▶ _PROBLEM REQUIREMENTS_:
Search the listing below for lines containing the string "node". Reply with their count only.

▶ _PROVIDED MATERIAL_:
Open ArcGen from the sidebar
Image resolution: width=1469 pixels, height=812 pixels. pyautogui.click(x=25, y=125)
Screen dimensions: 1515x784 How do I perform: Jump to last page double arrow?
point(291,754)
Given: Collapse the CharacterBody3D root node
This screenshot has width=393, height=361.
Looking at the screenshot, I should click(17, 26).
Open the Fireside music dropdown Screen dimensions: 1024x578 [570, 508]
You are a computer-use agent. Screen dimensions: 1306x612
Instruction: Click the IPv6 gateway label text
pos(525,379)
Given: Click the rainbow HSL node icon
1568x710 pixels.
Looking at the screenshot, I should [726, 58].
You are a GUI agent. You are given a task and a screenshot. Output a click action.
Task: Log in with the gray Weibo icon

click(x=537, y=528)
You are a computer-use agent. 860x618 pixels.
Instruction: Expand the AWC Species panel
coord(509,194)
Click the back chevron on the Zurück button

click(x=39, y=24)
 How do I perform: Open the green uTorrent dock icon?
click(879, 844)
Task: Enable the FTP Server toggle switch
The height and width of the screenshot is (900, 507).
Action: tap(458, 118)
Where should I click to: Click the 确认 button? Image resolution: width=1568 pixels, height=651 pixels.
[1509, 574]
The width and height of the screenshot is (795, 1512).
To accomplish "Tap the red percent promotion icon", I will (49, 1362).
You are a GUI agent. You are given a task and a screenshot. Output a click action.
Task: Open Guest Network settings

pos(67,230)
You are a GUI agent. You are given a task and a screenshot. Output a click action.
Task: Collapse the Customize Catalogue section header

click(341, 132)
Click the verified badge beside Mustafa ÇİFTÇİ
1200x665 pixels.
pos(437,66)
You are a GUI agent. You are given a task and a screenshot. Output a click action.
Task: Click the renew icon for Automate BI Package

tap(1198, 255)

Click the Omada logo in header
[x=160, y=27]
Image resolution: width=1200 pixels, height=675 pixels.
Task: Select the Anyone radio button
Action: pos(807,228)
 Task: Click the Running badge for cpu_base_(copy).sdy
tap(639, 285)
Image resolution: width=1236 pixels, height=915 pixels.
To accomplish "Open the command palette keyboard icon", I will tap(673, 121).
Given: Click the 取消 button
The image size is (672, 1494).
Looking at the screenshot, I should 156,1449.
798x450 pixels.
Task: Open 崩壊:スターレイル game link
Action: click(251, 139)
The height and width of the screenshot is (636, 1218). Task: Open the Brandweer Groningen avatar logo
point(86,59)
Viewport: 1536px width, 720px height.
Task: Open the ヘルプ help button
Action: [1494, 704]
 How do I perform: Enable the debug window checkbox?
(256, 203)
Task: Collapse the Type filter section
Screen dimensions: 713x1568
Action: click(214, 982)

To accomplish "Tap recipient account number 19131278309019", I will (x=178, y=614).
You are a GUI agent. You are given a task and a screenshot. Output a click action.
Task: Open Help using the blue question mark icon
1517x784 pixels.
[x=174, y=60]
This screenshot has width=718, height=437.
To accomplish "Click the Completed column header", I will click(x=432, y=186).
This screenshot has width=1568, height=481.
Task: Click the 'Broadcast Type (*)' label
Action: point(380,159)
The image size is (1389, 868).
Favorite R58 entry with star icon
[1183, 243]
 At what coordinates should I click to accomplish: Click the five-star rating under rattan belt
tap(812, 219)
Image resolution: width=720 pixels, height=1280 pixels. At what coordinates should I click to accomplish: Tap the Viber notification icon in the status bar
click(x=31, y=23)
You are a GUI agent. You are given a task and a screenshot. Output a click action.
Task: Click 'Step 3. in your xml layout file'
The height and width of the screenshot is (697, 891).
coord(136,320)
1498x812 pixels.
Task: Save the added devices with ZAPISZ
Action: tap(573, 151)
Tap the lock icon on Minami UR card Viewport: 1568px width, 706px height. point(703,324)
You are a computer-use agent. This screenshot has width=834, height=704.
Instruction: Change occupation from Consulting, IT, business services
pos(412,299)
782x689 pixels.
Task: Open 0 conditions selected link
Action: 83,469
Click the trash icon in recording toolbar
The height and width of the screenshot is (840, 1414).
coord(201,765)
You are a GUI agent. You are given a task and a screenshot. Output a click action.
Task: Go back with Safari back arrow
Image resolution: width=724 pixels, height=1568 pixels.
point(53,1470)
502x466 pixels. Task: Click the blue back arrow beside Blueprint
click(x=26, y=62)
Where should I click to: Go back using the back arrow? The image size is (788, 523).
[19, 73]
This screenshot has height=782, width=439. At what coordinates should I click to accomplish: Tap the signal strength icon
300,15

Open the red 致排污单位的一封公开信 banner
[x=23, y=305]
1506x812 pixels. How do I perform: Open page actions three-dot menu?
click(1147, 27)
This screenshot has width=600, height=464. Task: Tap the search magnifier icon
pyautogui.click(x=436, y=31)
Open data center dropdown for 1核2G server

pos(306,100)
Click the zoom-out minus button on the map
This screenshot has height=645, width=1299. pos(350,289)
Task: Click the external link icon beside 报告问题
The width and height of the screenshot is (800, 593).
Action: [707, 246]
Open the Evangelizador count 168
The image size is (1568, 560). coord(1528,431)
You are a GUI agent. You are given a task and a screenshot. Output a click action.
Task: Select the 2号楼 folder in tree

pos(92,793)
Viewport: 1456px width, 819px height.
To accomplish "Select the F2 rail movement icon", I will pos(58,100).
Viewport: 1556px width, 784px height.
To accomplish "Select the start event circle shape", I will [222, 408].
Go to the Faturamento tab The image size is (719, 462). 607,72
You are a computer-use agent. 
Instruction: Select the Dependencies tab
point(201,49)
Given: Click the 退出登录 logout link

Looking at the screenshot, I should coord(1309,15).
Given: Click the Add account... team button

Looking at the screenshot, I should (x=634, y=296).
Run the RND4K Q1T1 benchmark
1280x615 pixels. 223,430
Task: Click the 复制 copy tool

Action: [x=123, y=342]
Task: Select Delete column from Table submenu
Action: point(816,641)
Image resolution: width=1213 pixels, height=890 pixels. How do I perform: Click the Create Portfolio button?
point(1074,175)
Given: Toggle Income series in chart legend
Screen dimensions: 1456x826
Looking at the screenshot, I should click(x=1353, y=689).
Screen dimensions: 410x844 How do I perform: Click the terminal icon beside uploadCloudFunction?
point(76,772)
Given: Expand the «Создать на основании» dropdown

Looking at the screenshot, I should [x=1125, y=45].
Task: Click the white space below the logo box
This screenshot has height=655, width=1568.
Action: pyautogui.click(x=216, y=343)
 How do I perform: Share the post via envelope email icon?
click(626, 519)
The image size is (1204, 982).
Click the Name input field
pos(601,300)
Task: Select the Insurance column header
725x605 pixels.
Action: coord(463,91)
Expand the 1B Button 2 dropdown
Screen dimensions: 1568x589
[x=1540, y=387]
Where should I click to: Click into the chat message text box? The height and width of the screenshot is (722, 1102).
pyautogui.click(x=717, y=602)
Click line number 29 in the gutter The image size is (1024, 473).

▶ _YOUR RESPONSE_:
2